On February 26, the Food and Drug Administration (FDA) approved Verzenio (abemaciclib) as a first-line option with endocrine therapy for postmenopausal women with certain types of advanced or metastatic (spread elsewhere in the body) breast cancer.
The approval was based on data from the MONARCH 3 trial, which showed that Verzenio in combination with an aromatase inhibitor doubled progression-free survival, meaning that patients were still alive with no worsening of disease.

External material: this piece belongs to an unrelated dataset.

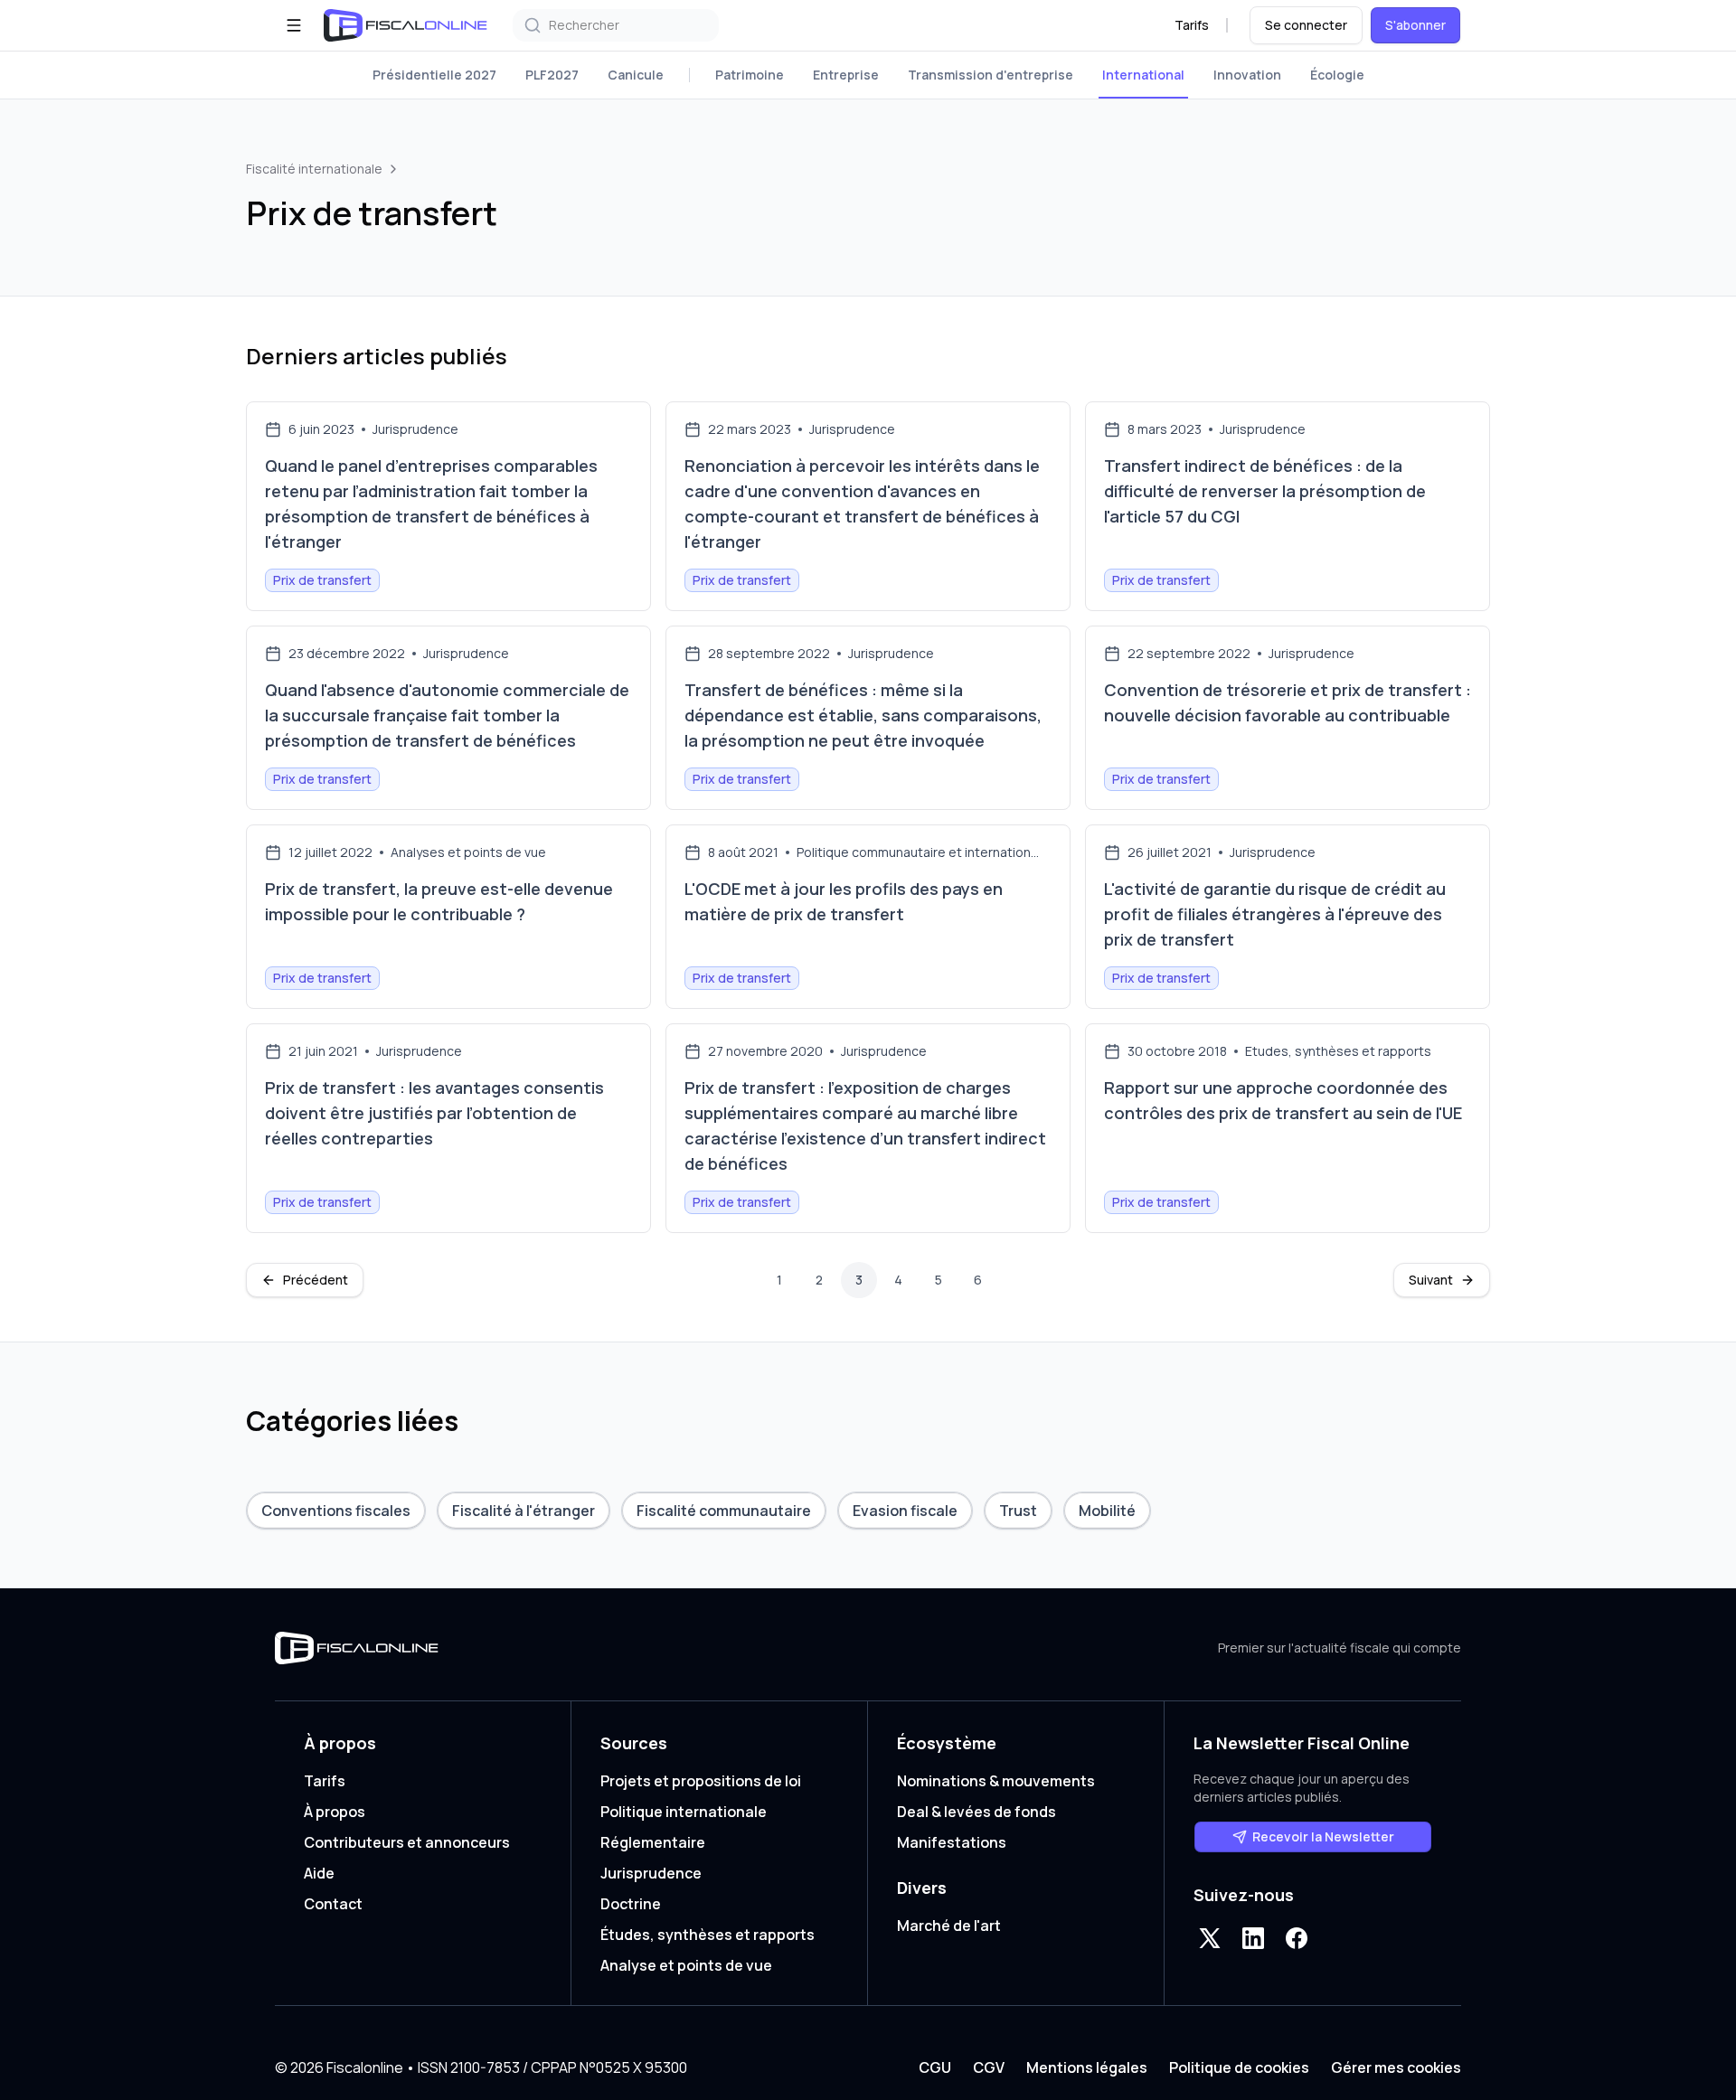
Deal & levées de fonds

Breast cancer is classified by the kind of receptors it expresses. A majority of breast tumors carry hormone receptors for estrogen or progesterone (known as HR-positive). These hormones encourage the growth of HR-positive breast cancer, and treatment usually includes hormone-blocking drugs. Other tumors express the HER2 (human epidermal growth factor receptor 2) receptor and can be treated with HER2 inhibitors. Triple-negative breast cancer doesn’t express any of these receptors and is hardest to treat.
The FDA has now approved Verzenio for postmenopausal women with HR-positive/HER2-negative advanced or metastatic breast cancer that is being treated for the first time. More than 70 percent of all breast cancers are HR-positive and HER2-negative, according to the American Cancer Society.
Verzenio was approved in September 2017 for use in combination with the estrogen blocker Falsodex (fulvestrant) for the treatment of women with HR-positive/HER2-negative advanced or metastatic breast cancer whose disease progresses after hormone therapy. It was also approved as monotherapy for adults—including men—who experience progression after hormone therapy and chemotherapy for metastatic breast cancer.
Verzenio, made by Eli Lilly and Company, is a cyclindependent kinase inhibitor that blocks both CDK4 and CDK6. These proteins play a role in regulating cell division, and blocking their action can slow the growth of cancer cells. Two other drugs in this class, Pfizer’s Ibrance (palbociclib) and Novartis’s Kisqali (ribociclib) are also approved for women with HR-positive/HER2-negative breast cancer.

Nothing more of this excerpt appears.